* Directions for this task *
Exactly the lines from the one containing "Image resolution: width=954" through the end of the data, and nothing more, should be retyped; pictures stay out.

Dataset entries:
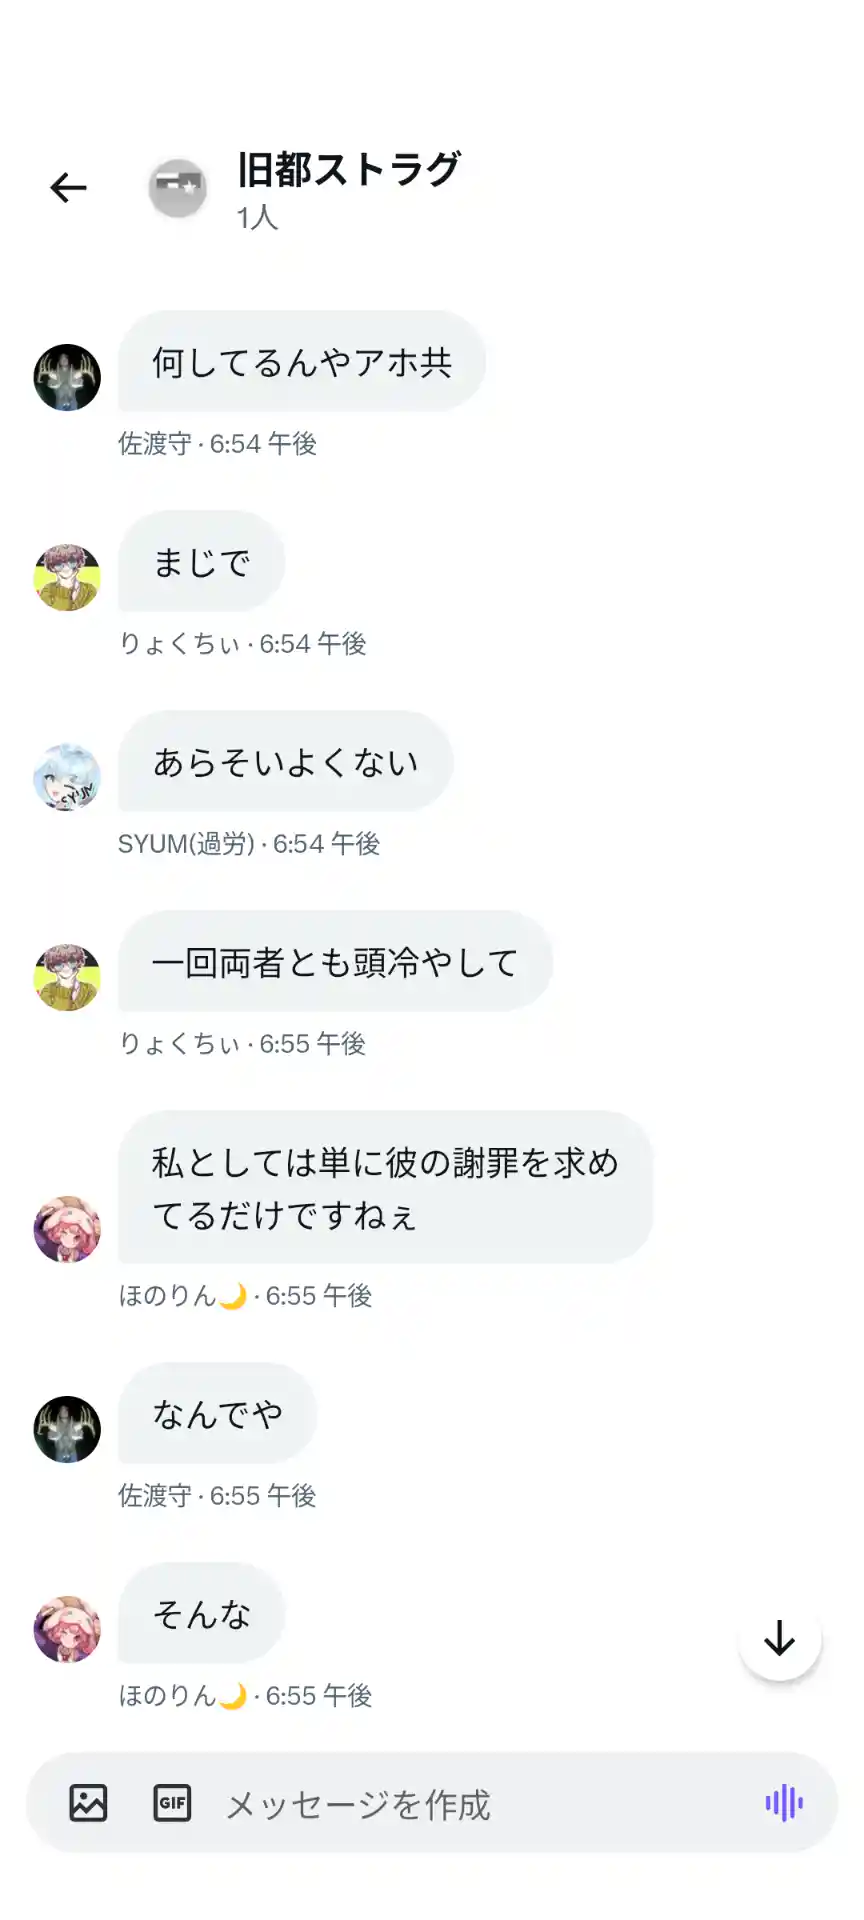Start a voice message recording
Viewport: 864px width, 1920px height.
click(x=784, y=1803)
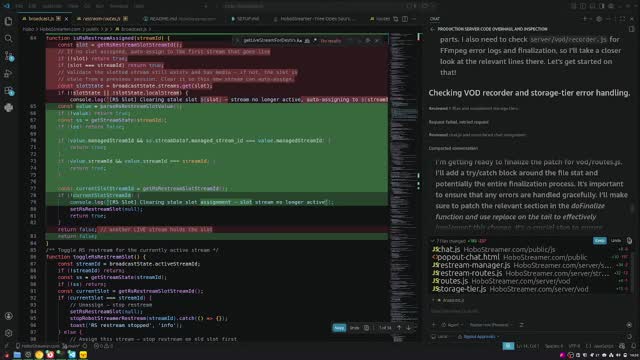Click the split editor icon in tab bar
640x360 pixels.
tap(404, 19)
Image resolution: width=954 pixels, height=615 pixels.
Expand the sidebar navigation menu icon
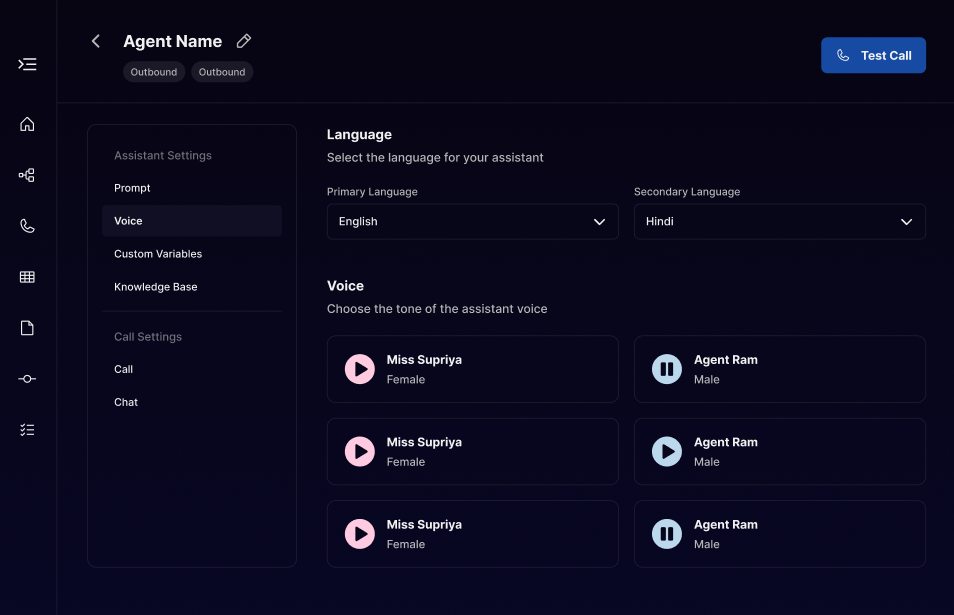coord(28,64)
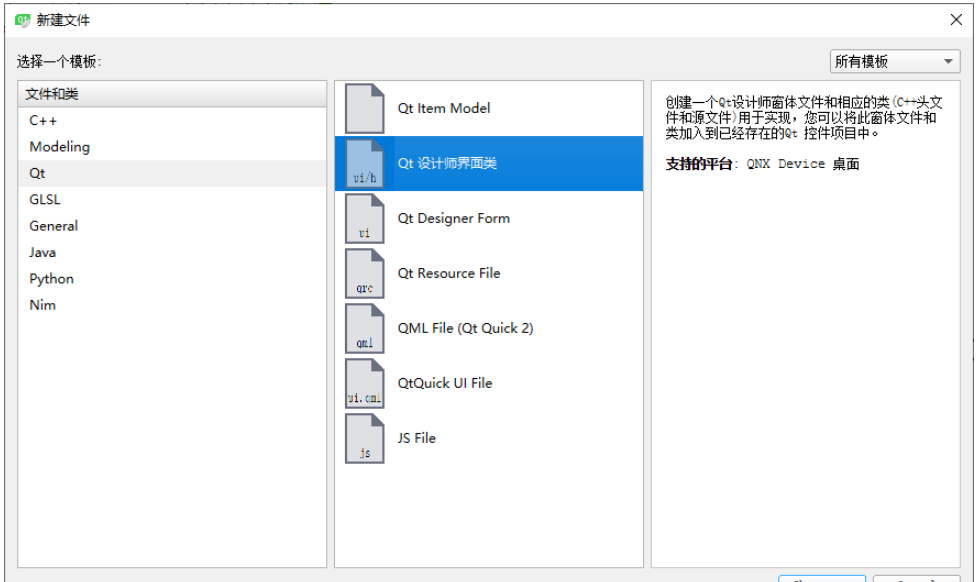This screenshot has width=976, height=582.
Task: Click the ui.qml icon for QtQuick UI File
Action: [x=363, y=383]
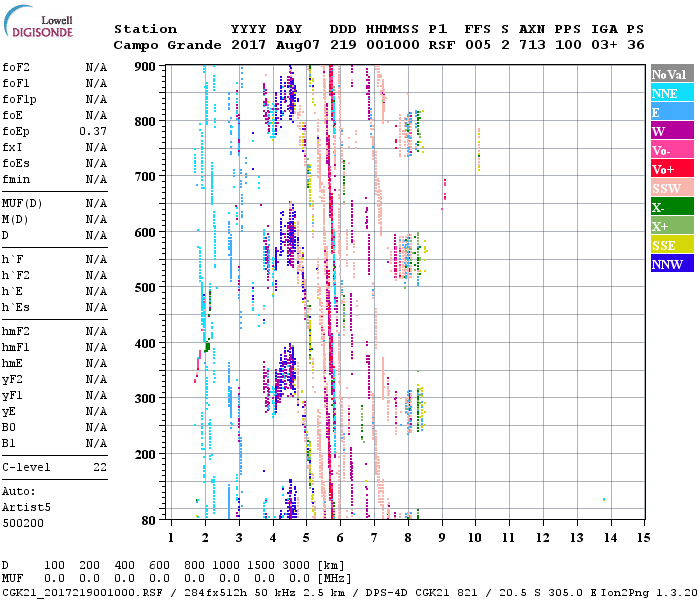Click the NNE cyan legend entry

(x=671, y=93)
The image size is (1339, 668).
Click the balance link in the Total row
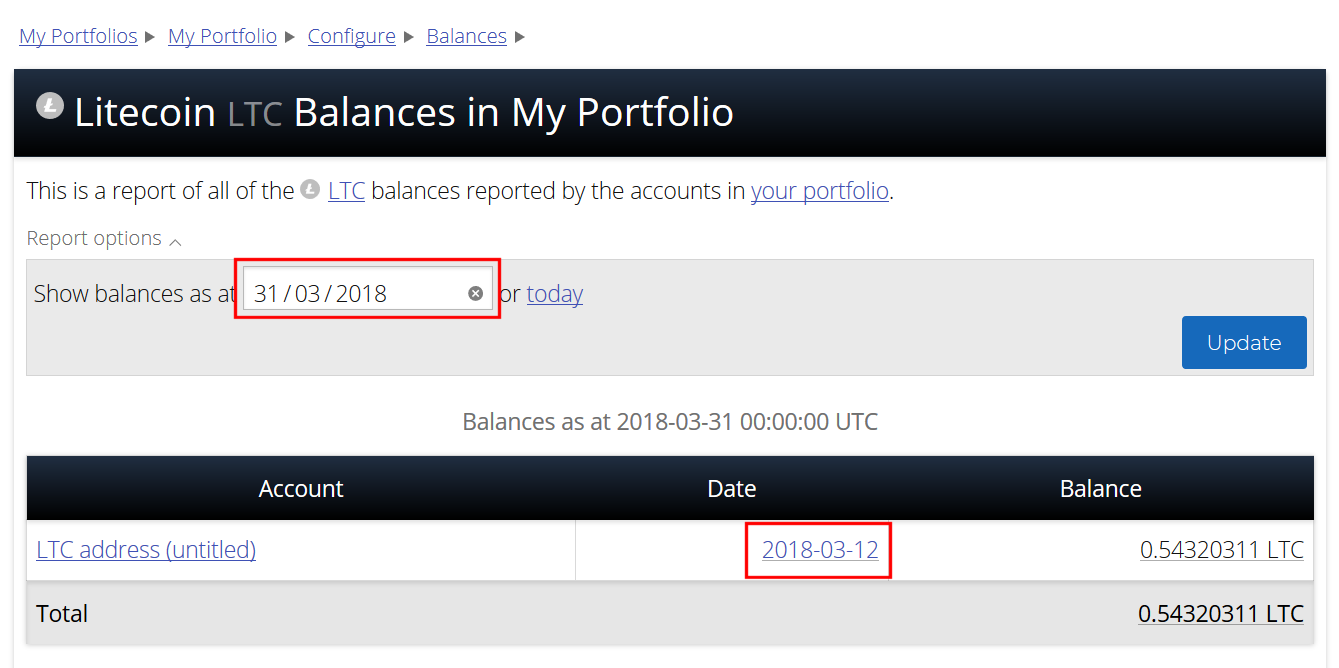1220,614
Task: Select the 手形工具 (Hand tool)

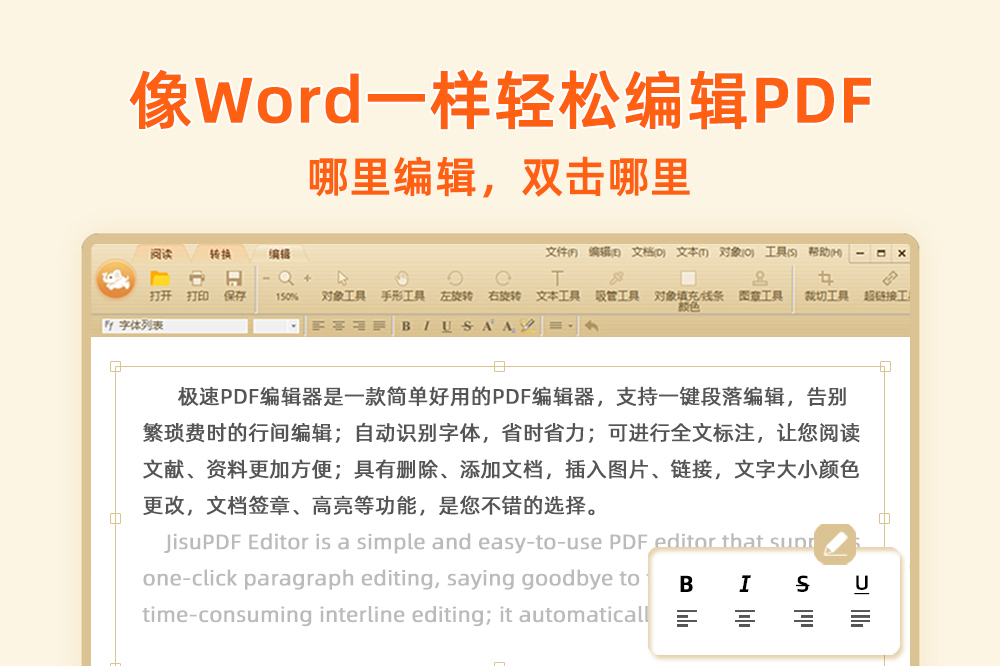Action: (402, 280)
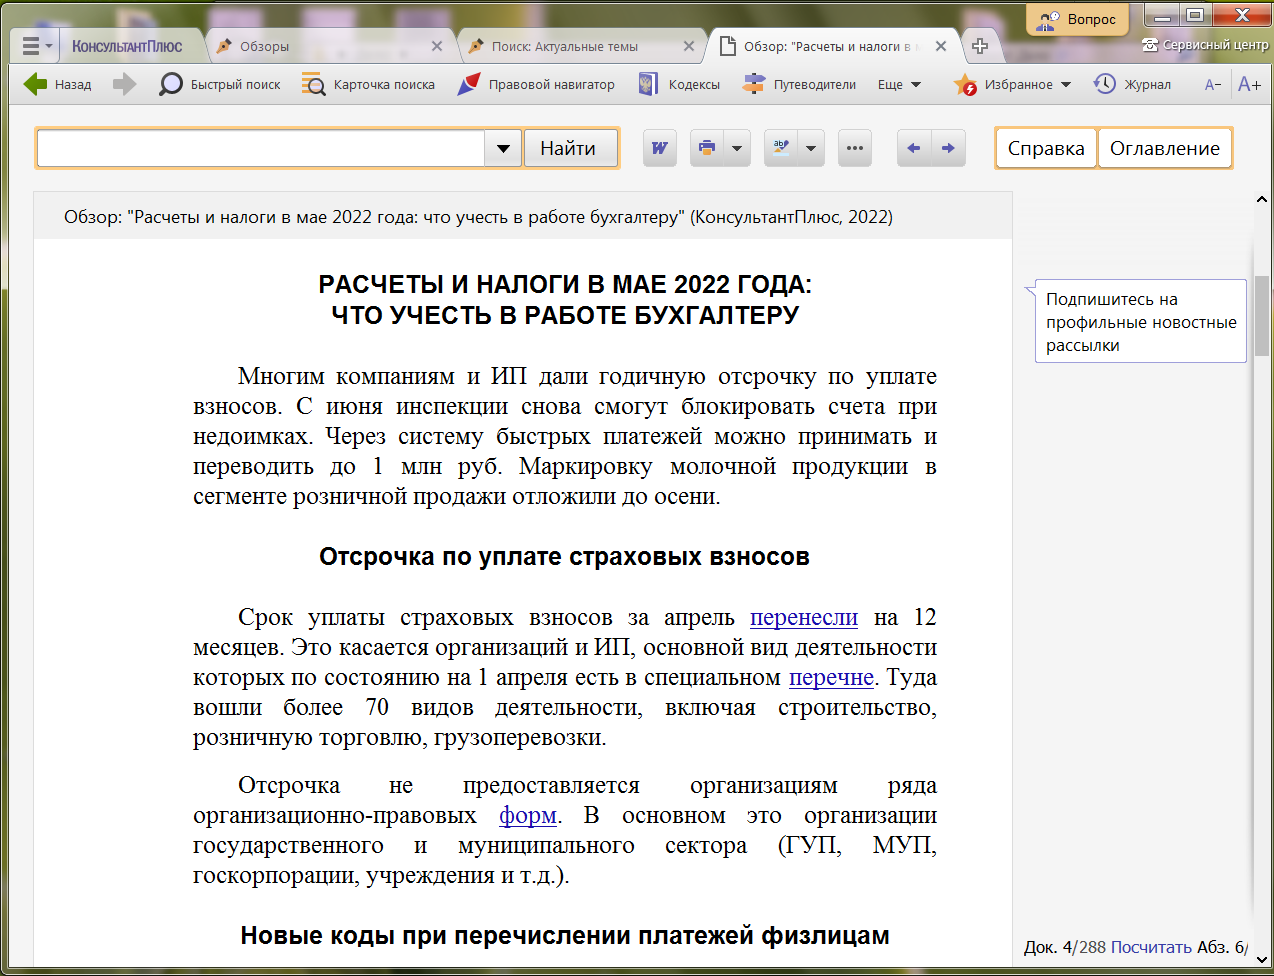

* Answer section *
Image resolution: width=954 pixels, height=615 pixels.
Expand the sidebar navigation menu icon
coord(28,64)
This screenshot has width=976, height=582.
Task: Click the ui.qml icon for QtQuick UI File
Action: [x=363, y=383]
Click the NNE cyan legend entry

(x=671, y=93)
The image size is (1339, 668).
Click the balance link in the Total row
1220,614
Task: Select the 手形工具 (Hand tool)

Action: (402, 280)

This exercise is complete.